Pressebericht 1956

Zeitungsartikel aus dem Kulturspiegel Arnstadt 1956

Bildung einer Interessen- und Arbeitsgemeinschaft für Jazz im Kulturbund

Das Thema „Jazzmusik“ soll in einer der nächsten Intelligenzaussprachen zur Diskussion stehen. Nun erhielt das Kreissekretariat den folgenden Brief von Roland Schubert, Arnstadt. Als eine Äußerung zum Thema Jazzmusik und als Anregung zur weiteren Wortmeldungen darüber möchten wir unsere Mitglieder mit dem Inhalt des Briefes bekannt machen.

Der Jazz, eine Musik, die vor kurzer Zeit noch allgemein mit verächtlichem Achselzucken abgetan wurde, ja in der Zeit der Unterdrückung durch den Hitlerfaschismus sogar verboten war, hat sich zu einer beachtlichen Macht , auch in der DDR entwickelt. Es ist Tatsache geworden, daß in Leipzig, Halle, Dresden, Magdeburg u.s.w. sich Interessengemeinschaften gebildet haben, die sich mit dem Jazz als Volksmusik der nordamerikanischen Neger befassen. Unter Anleitung des Herrn Dipl. rer. pol. Reginald Rudorf führte der Demokratische Rundfunk eine Sendreihe durch, in der man versuchte, den Jazz in die geistigen Strömungen unserer Zeit einzuordnen, die Entwicklung des Jazz zu erklären und den Jazz als Waffe und Ausdrucksmittel der amerikanischen Neger im jahrzehntelangen Kampf gegen Unterdrückung und Ausbeutung durch den Kapitalismus unseren werktätigen Menschen verständlich zu machen.

Das soll auch unsere Hauptaufgabe sein. Wir wollen versuchen den Musikfreunden den großen Unterschied zwischen banalen Schlagerkitsch und dem Jazz aufzuzeigen. Wir distanzieren und grundsätzlich von jenen ringelbesockten „Halbstarken“, wie wir sie leider auch in unserer Republik noch häufig antreffen. Wir distanzieren uns von jenen, die bei amerikanischer Tanzmusik in ekstatische Verzückung geraten und im Boogie-Woogie-Tanz ihr höchstes Ideal sehen. Wir wollen Jazzmusik machen, nicht zum Tanzen, der moderne Jazz eignet sich ebenso wenig zum Tanzen wie sinfonische Musik, sondern zum Hören. Wir wollen Vorträge über den Jazz halten, um die bestehenden Irrtümer zu beseitigen, um den krassen Unterschied, der zwischen amerikanischer Tanzmusik und dem Jazz besteht, herauszustellen.

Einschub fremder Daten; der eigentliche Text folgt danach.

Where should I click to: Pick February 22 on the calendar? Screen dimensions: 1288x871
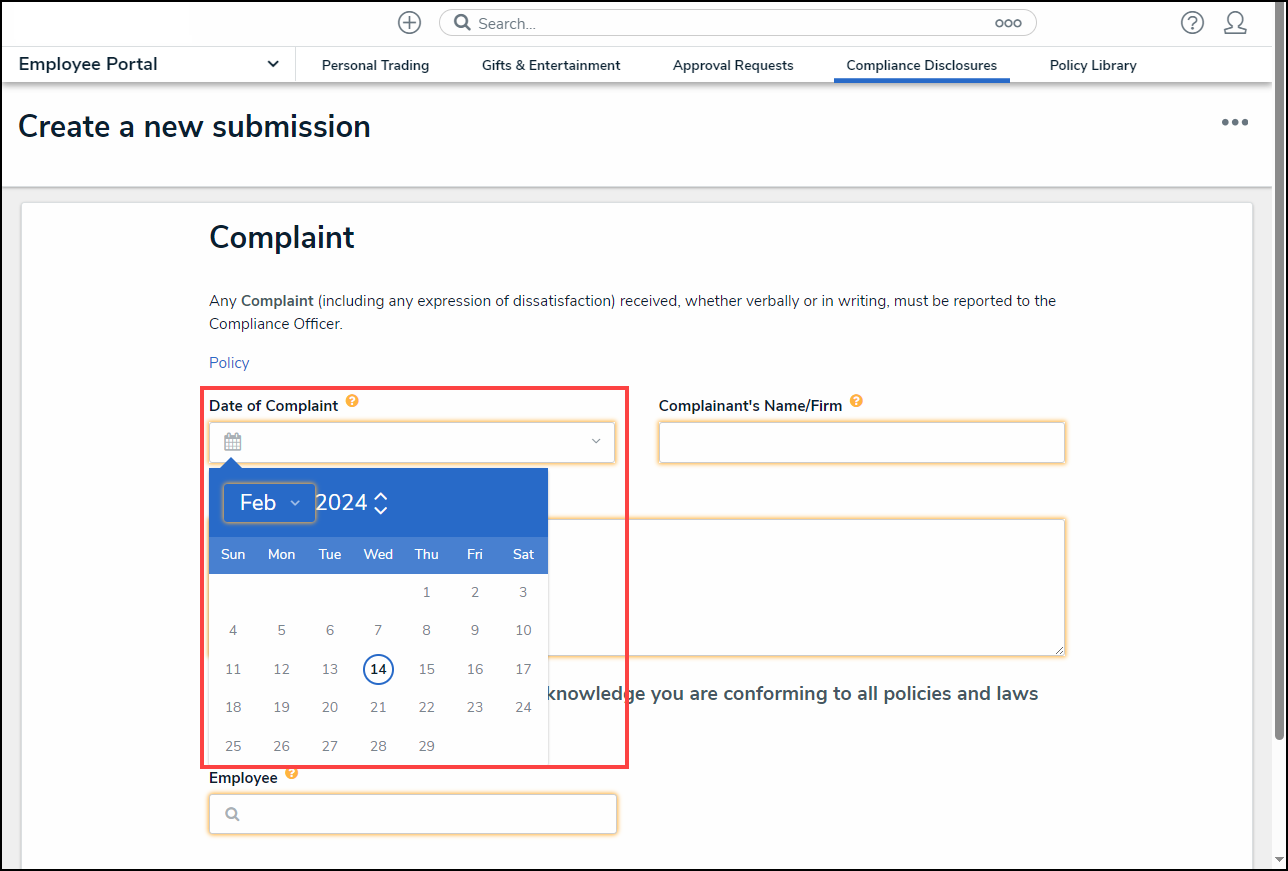pyautogui.click(x=426, y=707)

Gerade in der Epoche des Aufbaus des Sozialismus in unserer Republik halten wir Jazzfreunde es für eine Aufgabe, den amerikanischen Negern, Männern und Freiheitskämpfern vom Typ des großen Sängers Paul Robeson oder des Negerschriftstellers Langston Hughes zu helfen, durch Interpretation ihrer Lieder, ihrer Ideen und ihrer Sprache einen kleinen Beitrag zu ihrem Kampf für Freiheit und Gleichberechtigung zu leisten.

Wir haben uns für den Monat Juni 1956 folgendes Programm aufgestellt:

1. Vortrag: Was ist Jazz? (Wesen und Entwicklung des Jazz)
2. Vortrag: Jazz und amerikanischer Schlagerkitsch
3. Diskussionsabend über Jazzmusik
4. Wir beabsichtigen in Arnstadt ein Studio im Geiste der Jazztradition
einzurichten

Wir würden uns sehr freuen, wenn uns von Seiten des Kulturbundes eine gewisse, zumindest ideelle, Unterstützung zuteil würde. Wir lieben die Jazzmusik und wir werden dafür Sorge tragen, daß unsere Interessengemeinschaft nicht zu einem Tummelplatz der „ Halbstarken“ und Sambajünglinge wird.